### Text excerpt

Next Test Date: Tuesday, December 10th
Unit 4 : Historical Influence of Europe
List of items you could attach to the Unit 4 Study Guide:
- Timeline and/or Timeline Research paper
- Exploration and Colonization Quick Facts
- Prince Henry brochure
- World Map of Empires—Spain, Portugal, France
- 4 Reasons Why England Colonized Australia sheet
- Causes and Effects of WW1 sheet
- CSI Archduke Franz Ferdinand sheet
- Treaty of Versailles terms sheet
- “Europe from 1917-1939” sheet
- “The 5 Ws” sheet
- Romanov family research (Rasputin, Anastasia, etc.)
- European History Quiz 1
- European History Quiz 2
- “Cold War info sheet”
- Any notes you may have taken from Monday during our “Interactive Questioning
- Any notes you may have taken during primary document ANALYZING
The test will cover these standards:
SS6H6 The student will analyze the impact of European exploration and colonization on various world regions.
a. Identify the causes of European exploration and colonization; include religion, natural resources, a market for goods, and the contributions of Prince Henry the Navigator.
What is SS6H6a. saying? Students should be able to say why the European empires started exploring and taking colonies. Specifically, how did religion, natural resources, the opportunity to sell goods, and Prince Henry the Navigator cause exploration/colonization? Personal connection question: What kinds of things might cause a people to take big risks (while spending lots of time/money) to explore? What might they be looking for?
b. Trace the empires of Portugal, Spain, England, and France in Asia, Africa, and the Americas.
What is SS6H6b. saying? Do students know where Portugal colonized? Where did Spain have colonies? Where did England (the UK) have colonies? Where did France have colonies? Be sure to include colonies on the continents of Asia, Africa, North America, & South America. Personal connection question: What cultural evidence can we find in countries (including our country) today that will give us a clue about which European empire colonized them?
c. Trace the colonization of Australia by the United Kingdom.
What is SS6H6c. saying? Why did the United Kingdom colonize Australia? Where in Australia did the British (people from UK) live once they got to Australia? How did their arrival impact the natives of Australia (the Aborigines)? Personal connection question: How might you feel if your people lived on a continent for thousands of years and another group of people came in and took over your lands while treating you poorly?
d. Explain the impact of European empire building in Africa and Asia on the outbreak of WWI.
What is SS6H6d. saying? Students should be able to say how the building and growth of the European empires started WW1. "Empire building" does not mean an actual 'building', but rather how the different empires in Europe (examples: French empire, British empire, Spanish empire, Portuguese empire, etc.) built up or grew their empires... Remember our definition of empire from Unit 1. Why might growing empires cause WW1 to begin? Personal connection question: How do you feel when you see the people around you getting things that you want?
SS6H7 The student will explain conflict and change in Europe to the 21st century.
a. Describe major developments following World War I: the Russian Revolution, the Treaty of Versailles, worldwide depression, and the rise of Nazism.
What is SS6H7a. saying? What were the effects of WW1? How did WW1 play a role in starting the Russian Revolution of 1917? The Treaty of Versailles was the official end of WW1, but how did it lead to the start of WW2? What was the worldwide depression and how did it further lead to WW2? What was Nazism and how did it lead to WW2? Personal connection question: What kinds of strong emotions might cause a group of people to revolt against their leaders? What kinds of strong emotions might cause a country to start a war?

######
### Material

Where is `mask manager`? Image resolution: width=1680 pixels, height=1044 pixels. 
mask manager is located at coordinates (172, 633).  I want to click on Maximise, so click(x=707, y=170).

######

[Exercise directions]
Update the study guide text by writing it out again, starting at the words "What is SS6H7a." and stopping after "start a war?", with "worldwide depression" changed to "Great Depression".

[Result]
What is SS6H7a. saying? What were the effects of WW1? How did WW1 play a role in starting the Russian Revolution of 1917? The Treaty of Versailles was the official end of WW1, but how did it lead to the start of WW2? What was the Great Depression and how did it further lead to WW2? What was Nazism and how did it lead to WW2? Personal connection question: What kinds of strong emotions might cause a group of people to revolt against their leaders? What kinds of strong emotions might cause a country to start a war?